Arbeitsauftrag 1: Geben Sie aus dem Text über Verstöße gegen die Maßnahmen den Abschnitt wortgetreu aus, beginnend bei "Ich glaube nicht, dass" und endend bei "Umfragen verifizieren kann.".
Arbeitsauftrag 2: Listen Sie alle Vermutungen auf, die der Text über Verstöße gegen die Maßnahmen als mögliche Hintergründe solcher Verstöße anführt.

Vorliegender Text:
===

Ich glaube nicht, dass Verstöße gegen die Maßnahmen bei Menschen, die von der Gefährlichkeit des Virus überzeugt sind, so häufig vorkommen. Eher sehe ich eine Übererfüllung der Anordnungen, z. B. wenn die Menschen mit Mundschutz auf der Straße laufen. Vielleicht geht es aber bei Verstößen gegen die Maßnahmen nicht selten um ein Ausbrechen aus der Isolation oder um ein Ausbrechen aus dem regelgemäßen Verhalten. Vielleicht glauben junge Menschen, die Partys veranstalten, sie seien nicht so stark von der Gefährlichkeit des Virus betroffen oder sie haben alternative Kenntnisse. Das sind aber nun Spekulationen, die ich nicht durch Umfragen verifizieren kann.

===

[Gespeicherte Einträge]
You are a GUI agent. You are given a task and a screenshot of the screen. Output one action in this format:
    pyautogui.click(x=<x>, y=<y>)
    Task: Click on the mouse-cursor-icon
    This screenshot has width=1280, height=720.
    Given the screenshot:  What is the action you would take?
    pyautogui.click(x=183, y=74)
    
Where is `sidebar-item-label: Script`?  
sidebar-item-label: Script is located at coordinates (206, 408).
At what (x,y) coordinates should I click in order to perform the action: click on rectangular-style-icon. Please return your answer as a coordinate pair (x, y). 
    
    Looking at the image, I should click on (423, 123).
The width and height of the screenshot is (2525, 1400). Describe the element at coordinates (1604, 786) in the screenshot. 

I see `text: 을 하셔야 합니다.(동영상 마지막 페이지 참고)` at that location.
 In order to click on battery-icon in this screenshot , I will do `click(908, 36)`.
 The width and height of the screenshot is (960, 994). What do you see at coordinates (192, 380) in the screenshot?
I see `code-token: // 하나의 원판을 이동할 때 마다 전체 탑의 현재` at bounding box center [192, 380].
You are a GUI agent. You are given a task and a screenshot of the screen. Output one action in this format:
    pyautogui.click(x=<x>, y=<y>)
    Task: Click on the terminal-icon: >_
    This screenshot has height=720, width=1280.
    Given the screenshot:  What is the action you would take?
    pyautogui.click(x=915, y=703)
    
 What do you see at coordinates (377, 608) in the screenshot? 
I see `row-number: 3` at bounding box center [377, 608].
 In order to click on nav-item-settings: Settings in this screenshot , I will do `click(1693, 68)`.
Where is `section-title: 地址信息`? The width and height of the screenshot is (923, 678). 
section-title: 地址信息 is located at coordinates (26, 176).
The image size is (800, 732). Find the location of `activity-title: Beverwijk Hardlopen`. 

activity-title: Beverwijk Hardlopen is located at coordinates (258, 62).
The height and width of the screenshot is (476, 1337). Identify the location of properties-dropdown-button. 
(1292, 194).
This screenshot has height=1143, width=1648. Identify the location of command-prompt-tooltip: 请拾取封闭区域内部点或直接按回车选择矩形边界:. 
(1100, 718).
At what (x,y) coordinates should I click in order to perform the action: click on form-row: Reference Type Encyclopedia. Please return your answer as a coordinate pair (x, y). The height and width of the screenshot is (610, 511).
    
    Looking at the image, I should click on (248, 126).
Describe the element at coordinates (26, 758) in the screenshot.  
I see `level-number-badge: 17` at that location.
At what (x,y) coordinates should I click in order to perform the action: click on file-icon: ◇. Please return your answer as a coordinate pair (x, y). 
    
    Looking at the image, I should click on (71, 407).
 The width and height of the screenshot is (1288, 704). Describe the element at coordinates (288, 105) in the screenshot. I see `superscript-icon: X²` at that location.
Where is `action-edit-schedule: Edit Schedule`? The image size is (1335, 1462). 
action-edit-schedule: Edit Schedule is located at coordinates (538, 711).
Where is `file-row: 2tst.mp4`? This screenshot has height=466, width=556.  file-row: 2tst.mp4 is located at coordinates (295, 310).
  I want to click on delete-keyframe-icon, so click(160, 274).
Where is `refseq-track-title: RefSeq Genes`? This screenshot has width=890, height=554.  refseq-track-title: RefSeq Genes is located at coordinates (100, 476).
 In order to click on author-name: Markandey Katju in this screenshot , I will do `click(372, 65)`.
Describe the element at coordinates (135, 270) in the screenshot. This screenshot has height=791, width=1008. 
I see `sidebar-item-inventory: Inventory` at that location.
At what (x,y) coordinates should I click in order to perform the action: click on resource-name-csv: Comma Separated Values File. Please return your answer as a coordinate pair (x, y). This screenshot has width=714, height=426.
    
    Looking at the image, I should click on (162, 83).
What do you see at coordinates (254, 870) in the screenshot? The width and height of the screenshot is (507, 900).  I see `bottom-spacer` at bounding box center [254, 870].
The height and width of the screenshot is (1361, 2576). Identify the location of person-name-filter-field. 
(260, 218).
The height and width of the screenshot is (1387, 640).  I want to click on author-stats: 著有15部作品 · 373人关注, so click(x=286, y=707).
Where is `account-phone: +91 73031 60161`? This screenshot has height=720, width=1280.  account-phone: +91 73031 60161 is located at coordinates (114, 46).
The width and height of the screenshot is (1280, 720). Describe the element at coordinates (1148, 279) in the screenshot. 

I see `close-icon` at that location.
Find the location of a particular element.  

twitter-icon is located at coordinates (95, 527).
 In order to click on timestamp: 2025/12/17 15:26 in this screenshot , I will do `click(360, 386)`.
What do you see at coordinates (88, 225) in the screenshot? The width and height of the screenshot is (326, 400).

===

Antwort 1:
Ich glaube nicht, dass Verstöße gegen die Maßnahmen bei Menschen, die von der Gefährlichkeit des Virus überzeugt sind, so häufig vorkommen. Eher sehe ich eine Übererfüllung der Anordnungen, z. B. wenn die Menschen mit Mundschutz auf der Straße laufen. Vielleicht geht es aber bei Verstößen gegen die Maßnahmen nicht selten um ein Ausbrechen aus der Isolation oder um ein Ausbrechen aus dem regelgemäßen Verhalten. Vielleicht glauben junge Menschen, die Partys veranstalten, sie seien nicht so stark von der Gefährlichkeit des Virus betroffen oder sie haben alternative Kenntnisse. Das sind aber nun Spekulationen, die ich nicht durch Umfragen verifizieren kann.

Antwort 2:
- Ausbrechen aus der Isolation
- Ausbrechen aus dem regelgemäßen Verhalten
- Junge Menschen, die Partys veranstalten, glauben, sie seien von der Gefährlichkeit des Virus nicht so stark betroffen
- Junge Menschen, die Partys veranstalten, haben alternative Kenntnisse